===== Kutipan Teks =====

Menuju konten utama
Misbar

The Sandman: Ihwal Pencarian dan Kisah "Keluarga" Disfungsional

The Sandman adalah opsi tontonan bagi mereka yang suka sejarah alternatif dan dunia mitologi. Bisa dinikmati oleh mereka yang belum baca komiknya sekalipun.

Poster Film The Sandman. FOTO/Netflix/IMDB

tirto.id - Guratan imajinasi Neil Gaiman kembali ke medium gambar bergerak. Setelah Stardust difilmkan pada 2007 dan Coraline menyusul dua tahun kemudian dalam bentuk film animasi, memang sudah saatnya komik The Sandman yang dianggap sebagai magnum opus-nya Gaiman dapat giliran.

The Sandman mulanya merupakan tokoh dalam cerita rakyat Eropa yang erat kaitannya dengan mimpi. DC Comics lantas menggunakannya untuk beberapa karakter komik terbitannya. Dari 1930-an sampai 1988, tiga karakter tercatat pernah menyandang nama The Sandman.

Hingga akhirnya, Gaiman bersama Sam Kieth dan Mike Dringenberg ditugaskan untuk membangkitkan karakter lama itu ke dalam seri komik yang mulai dipublikasikan sejak 1989.

Di tangan Gaiman dkk., komik The Sandman berpusat pada karakter Morpheus alias Dream. Dia adalah salah satu entitas dari The Endless, sosok-sosok mahahebat yang disebut lebih tinggi dari para dewa.

Personifikasinya muncul dalam wujud manusia, dalam kisah sekaligus semesta yang memadukan unsur mitologi dan sejarah nyata.

The Sandman lantas menjadi karakter sekaligus kisah populer di kalangan pencinta komik. Karenanya, gerbang bagi alih wahana ke bentuk live-action pun terbuka. Sebuah percobaan adaptasi film pernah dibuat, tapi lantas hanya mendekam di fase development hell selama tiga dekade.

Proyek itu akhirnya menemui jalan berbeda sebagai serial televisi yang mungkin jauh lebih cocok untuk skala dan kompleksitas ceritanya.

Dalam The Sandman yang ditayangkan Netflix sejak awal Agustus 2022 ini, Gaiman terlibat langsung sebagai produser eksekutif sekalian mengembangkan kisahnya bersama Allan Heinberg dan David S. Goyer.

Bagi yang baru hendak menontonnya, ia mungkin bukan kisah yang mudah dicerna. Kau mungkin perlu bertahan untuk beberapa episode, sampai menemukan hal menarik di dalamnya.

===== Catatan yang Ditampilkan =====

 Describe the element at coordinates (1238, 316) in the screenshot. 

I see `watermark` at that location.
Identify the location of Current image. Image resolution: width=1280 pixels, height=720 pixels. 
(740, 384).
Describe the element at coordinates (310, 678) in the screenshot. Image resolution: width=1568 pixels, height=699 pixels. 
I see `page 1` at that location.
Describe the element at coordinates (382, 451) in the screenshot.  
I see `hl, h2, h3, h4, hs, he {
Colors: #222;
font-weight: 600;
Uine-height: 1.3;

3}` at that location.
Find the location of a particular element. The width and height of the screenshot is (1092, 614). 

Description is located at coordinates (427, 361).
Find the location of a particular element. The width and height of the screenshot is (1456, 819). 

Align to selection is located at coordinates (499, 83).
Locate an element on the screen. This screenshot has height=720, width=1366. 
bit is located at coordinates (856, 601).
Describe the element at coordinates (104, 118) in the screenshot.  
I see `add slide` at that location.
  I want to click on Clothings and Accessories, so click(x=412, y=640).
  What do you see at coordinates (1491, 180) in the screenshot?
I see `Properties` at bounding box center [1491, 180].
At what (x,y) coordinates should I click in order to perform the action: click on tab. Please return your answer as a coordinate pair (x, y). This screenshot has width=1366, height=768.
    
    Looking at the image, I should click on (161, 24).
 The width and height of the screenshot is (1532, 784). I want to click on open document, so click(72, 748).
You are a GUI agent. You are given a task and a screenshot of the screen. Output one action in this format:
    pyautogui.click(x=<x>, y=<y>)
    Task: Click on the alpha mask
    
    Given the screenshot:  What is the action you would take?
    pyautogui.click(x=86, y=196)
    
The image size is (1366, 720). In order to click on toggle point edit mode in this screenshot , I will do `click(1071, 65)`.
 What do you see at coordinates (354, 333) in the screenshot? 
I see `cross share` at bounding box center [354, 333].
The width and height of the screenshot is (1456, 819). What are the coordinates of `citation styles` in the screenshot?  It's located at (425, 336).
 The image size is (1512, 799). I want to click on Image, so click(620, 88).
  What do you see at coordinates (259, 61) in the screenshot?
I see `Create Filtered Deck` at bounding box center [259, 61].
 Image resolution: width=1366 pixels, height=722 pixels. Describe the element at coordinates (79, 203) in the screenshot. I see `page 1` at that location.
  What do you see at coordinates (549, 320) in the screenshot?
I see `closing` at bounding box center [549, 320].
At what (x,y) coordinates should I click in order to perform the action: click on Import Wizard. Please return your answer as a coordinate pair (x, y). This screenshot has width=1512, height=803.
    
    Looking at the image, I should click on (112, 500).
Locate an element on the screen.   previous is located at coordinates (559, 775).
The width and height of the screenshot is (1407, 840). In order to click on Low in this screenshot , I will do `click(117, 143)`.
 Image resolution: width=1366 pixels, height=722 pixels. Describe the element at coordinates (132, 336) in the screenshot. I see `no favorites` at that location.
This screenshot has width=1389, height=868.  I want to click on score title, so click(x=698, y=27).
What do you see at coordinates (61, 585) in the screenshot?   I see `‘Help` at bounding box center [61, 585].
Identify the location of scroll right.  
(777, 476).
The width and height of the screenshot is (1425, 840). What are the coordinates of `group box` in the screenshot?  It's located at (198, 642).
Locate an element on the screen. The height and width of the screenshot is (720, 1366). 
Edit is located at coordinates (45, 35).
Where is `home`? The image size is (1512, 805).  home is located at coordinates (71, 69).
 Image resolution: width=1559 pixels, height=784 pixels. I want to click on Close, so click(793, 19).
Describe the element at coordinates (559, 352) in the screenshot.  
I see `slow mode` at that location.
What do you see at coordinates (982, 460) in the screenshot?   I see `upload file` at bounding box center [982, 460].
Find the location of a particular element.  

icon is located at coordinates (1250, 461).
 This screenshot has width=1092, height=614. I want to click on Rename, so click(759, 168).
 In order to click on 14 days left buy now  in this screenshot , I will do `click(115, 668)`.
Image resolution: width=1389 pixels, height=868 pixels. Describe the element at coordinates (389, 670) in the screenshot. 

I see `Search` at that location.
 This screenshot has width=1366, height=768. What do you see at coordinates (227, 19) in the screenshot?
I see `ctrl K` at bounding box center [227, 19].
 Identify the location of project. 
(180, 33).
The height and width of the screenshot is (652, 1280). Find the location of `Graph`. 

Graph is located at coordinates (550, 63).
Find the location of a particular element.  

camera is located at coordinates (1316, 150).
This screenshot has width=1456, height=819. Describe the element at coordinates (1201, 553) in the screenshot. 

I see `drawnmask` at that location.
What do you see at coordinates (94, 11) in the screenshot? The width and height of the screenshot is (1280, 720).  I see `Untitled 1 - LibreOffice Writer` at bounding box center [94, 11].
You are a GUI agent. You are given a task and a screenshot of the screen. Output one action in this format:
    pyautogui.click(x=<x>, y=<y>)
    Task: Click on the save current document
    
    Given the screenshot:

=====

**Tujuan:**
a – Jawab pertanyaan berikut berdasarkan teks tentang The Sandman:
(i) Pada tahun berapa Stardust difilmkan?
(ii) Sejak tahun berapa seri komik The Sandman garapan Gaiman mulai dipublikasikan?
(iii) Bersama siapa Gaiman mengembangkan kisah The Sandman untuk Netflix?
b – Teruskan teks tentang The Sandman, mulai setelah kalimat terakhirnya.
Catatan tersebut tidak dibutuhkan.

**Hasil Latihan:**
a –
(i) 2007
(ii) 1989
(iii) Allan Heinberg dan David S. Goyer

b –
Format dan Plot Tak Biasa

Di pusat cerita, ada Dream the Endless (Tom Sturridge), sosok ilahiah penguasa alam mimpi. Dia dipersonifikasikan sebagai lelaki berwajah pucat, berambut acak-acakan bak penggemar berat The Cure dan Bauhaus, serta parka atau mantel panjang serba hitam.

Titelnya banyak, sebutlah Lord of Morpheus, Ruler of the Nightmare Realms, The Oneiromancer, dst.

Segalanya normal belaka bagi sang Raja Kerajaan Mimpi sampai seorang manusia bernama Roderick Burgess (Charles Dance) melakukan ritual untuk memanggil paksa Death demi ambisi mengembalikan anaknya yang telah tiada.

Entah bagaimana, dengan segala pentakel, mantra, dan prosedurnya, yang tiba ke dunia manusia bukanlah Death, melainkan Dream. Dia lantas dibelenggu hingga seabad lamanya dan pusaka-pusaka yang menyimpan sebagian dari kekuatannya pun berpindah ke tangan manusia.

Absennya Dream membuat dunia mimpi dan dunia manusia kacau. Kerajaannya hancur, para pembantunya kabur ke dunia manusia, dan jutaan manusia tak pernah terbangun dari tidurnya. Lain itu, muncul pula Vortex, manusia yang mampu mengikis dinding antara mimpi dan dunia nyata.

Tanpa mimpi, kemanusiaan bakal punah. Pertaruhan besar itu hadir sedari mula sembari serial ini menerangkan kekayaan mitologi, semesta, dan karakternya.

Dengan banyaknya subplot, The Sandman menempuh penceritaan yang berliku. Para sineasnya menggunakan beberapa episode awal untuk menerangkan semesta The Sandman seiring dengan masalah di dalamnya. Kisah pencarian Dream bisa dibilang baru mulai bergulir di episode empat.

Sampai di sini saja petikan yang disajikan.